> [Task to carry out]: Return each line of the data below that contains the string "computer".

> [Material provided]:
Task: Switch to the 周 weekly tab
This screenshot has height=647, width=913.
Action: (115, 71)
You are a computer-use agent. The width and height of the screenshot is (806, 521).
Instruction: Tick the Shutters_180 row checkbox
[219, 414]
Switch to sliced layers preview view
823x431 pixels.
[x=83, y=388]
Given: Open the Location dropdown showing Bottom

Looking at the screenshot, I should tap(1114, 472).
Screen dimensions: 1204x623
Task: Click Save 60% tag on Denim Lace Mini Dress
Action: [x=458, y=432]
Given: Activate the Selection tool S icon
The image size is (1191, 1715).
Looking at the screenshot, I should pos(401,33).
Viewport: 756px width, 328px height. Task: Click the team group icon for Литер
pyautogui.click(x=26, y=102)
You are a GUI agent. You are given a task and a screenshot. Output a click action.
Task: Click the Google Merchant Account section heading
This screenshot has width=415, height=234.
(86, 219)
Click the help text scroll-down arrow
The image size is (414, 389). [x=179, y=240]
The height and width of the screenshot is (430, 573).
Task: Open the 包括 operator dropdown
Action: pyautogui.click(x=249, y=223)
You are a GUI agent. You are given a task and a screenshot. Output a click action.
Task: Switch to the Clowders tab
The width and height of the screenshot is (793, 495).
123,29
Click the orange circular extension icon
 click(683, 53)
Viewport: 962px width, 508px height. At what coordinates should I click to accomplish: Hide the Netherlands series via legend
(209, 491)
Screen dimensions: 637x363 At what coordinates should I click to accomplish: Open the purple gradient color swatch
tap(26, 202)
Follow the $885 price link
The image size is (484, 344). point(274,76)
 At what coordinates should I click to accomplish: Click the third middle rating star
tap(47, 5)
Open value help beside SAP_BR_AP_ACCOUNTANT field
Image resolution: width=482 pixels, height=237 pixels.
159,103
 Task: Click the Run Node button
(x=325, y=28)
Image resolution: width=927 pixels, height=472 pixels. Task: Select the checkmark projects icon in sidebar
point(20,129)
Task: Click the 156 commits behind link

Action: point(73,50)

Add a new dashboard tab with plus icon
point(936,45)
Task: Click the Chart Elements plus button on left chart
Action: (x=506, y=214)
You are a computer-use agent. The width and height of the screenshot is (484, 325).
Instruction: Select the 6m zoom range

> [Task response]:
You are a computer-use agent. The width and height of the screenshot is (806, 521).
You are a computer-use agent. The width and height of the screenshot is (484, 325).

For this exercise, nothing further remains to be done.